There are several game modes to play with, and the community are already adding their own to the mix. The servers seem friendly (on the whole) and most of the contests I was involved in were fairly evenly matched. This feels like a game that has been built for us - the gamers - to grow and nurture. Nadeo are facilitating the fun, but at the same time they're encouraging the community to take ownership, and to the develop content for others to enjoy.

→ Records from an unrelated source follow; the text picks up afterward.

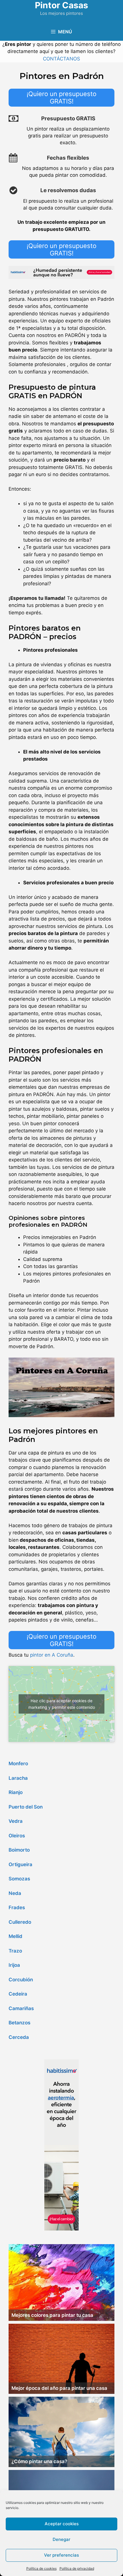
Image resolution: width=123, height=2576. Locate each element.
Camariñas (21, 2008)
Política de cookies (41, 2568)
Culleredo (20, 1922)
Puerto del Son (26, 1807)
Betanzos (19, 2023)
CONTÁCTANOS (61, 59)
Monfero (18, 1763)
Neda (15, 1893)
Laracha (18, 1778)
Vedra (16, 1821)
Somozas (19, 1879)
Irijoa (14, 1965)
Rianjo (16, 1792)
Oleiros (17, 1835)
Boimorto (19, 1850)
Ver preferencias (61, 2555)
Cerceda (19, 2037)
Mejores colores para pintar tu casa (52, 2315)
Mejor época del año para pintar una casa (59, 2388)
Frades (17, 1907)
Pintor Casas (61, 5)
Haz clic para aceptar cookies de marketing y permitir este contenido (61, 1704)
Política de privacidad (76, 2568)
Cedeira (18, 1994)
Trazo (15, 1951)
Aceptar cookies (62, 2523)
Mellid (15, 1936)
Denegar (61, 2539)
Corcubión (21, 1979)
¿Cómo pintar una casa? (39, 2461)
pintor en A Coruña (51, 1655)
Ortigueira (20, 1864)
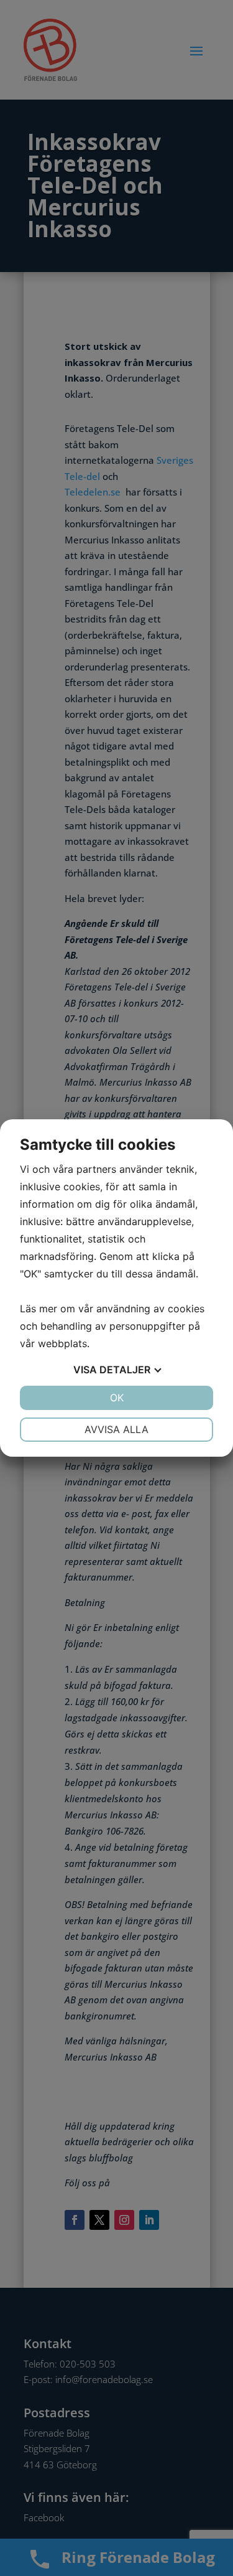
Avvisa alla (116, 1429)
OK (117, 1397)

Games start with each player staring at a screen inside a small structure. A quick step to the left and a stream of shield wearing knights pour out into the map from these metallic starting blocks. Players are identical save for the shield on their back and the badge next to their names. In fact, the shields are the only thing that can be customised beyond your colour scheme (in team games we revert back to the classic red and blue colouring). Nadeo clearly want to cut away the nonsense, exemplified by the fact that there are so few weapons available to use.
The three weapons that I encountered were all incredibly different. Your main staple is a plasma cannon, and it can fire up to four shots in quick succession. Each plasma shot leaves a vapour trail in its wake, and moves at a steady speed. Discretion is the better part of valor when playing with this weapon, as once the four shots have been fired, there's a cool-down period as the gun returns to full charge and maximum capacity.

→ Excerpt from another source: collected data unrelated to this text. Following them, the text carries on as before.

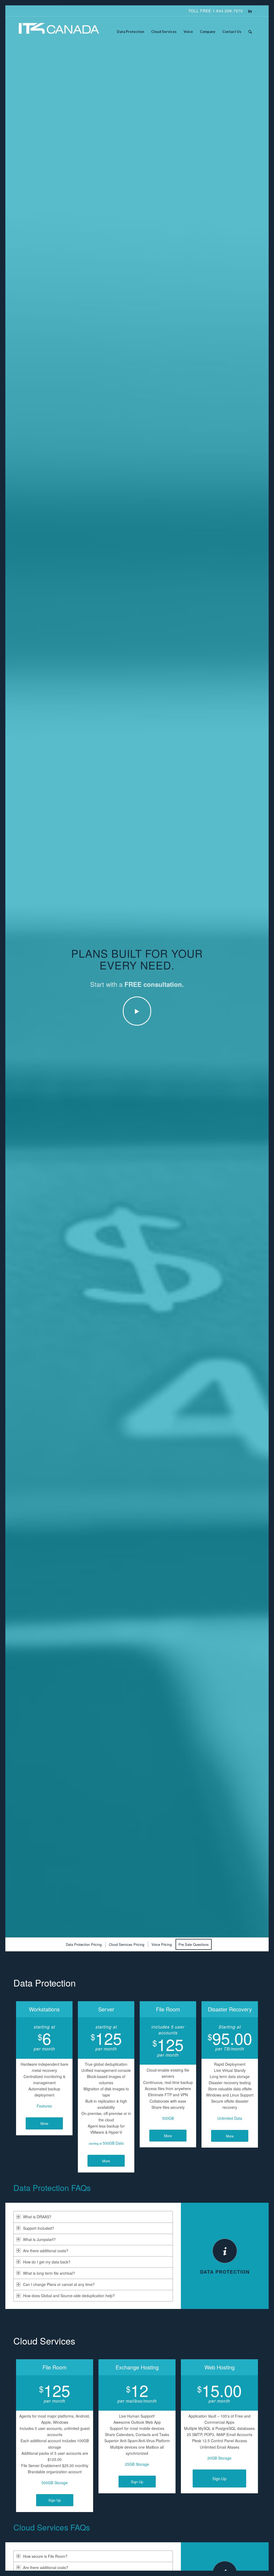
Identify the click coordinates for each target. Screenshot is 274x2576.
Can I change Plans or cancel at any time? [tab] (59, 2284)
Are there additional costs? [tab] (45, 2250)
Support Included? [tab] (38, 2228)
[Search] (250, 31)
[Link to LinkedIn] (250, 11)
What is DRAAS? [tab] (37, 2216)
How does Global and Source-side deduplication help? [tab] (69, 2295)
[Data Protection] (224, 2251)
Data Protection (225, 2271)
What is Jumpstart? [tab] (39, 2239)
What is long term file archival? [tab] (49, 2273)
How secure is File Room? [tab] (45, 2556)
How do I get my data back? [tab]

It makes even the most basic tÍte-ŗ-tÍte a tactical sparring match, with players trying to preempt each other's movements at the same time as dodging the incoming shots and preserving their ammo. Each player can take two hits, so there is room for error, but not much. This is in no small part due to the fact that the protracted nature of individual exchanges often leads to crowds forming. Duels quickly descend into mass brawls as players descend on combat hotspots hoping to score points as others dance in and around each other.
Beyond the basic plasma/rocket launcher there are a couple of other weapons, but both hold very specific functions. There is a lasergun that acts as a sniper rifle, one shot enough to put an opponent out of action. It's ideal for long range combat, but up close and personal it is less useful. Often the laser is only available when stood on specific platforms dotted around the map, which stops it from dominating games.
There are also mines, and like the laser they are scenario-specific. Enter into one of the labyrinth of tunnels found under certain maps and they become active, allowing for ambushes to be sprung on oblivious opponents. Mines also become available when stood near doorways; ideal for trapping opponents. The mines are flung out and stick to floors and walls for a short time before exploding. Splash damage is larger, so a direct hit and it's back to the drawing board.
Each of the three weapons on offer has a very specific function, and Nadeo seemed to have found a really good balance. The plasma launcher is undoubtedly the star of the show, but the short and long range options add enough depth to keep each match varied and unpredictable.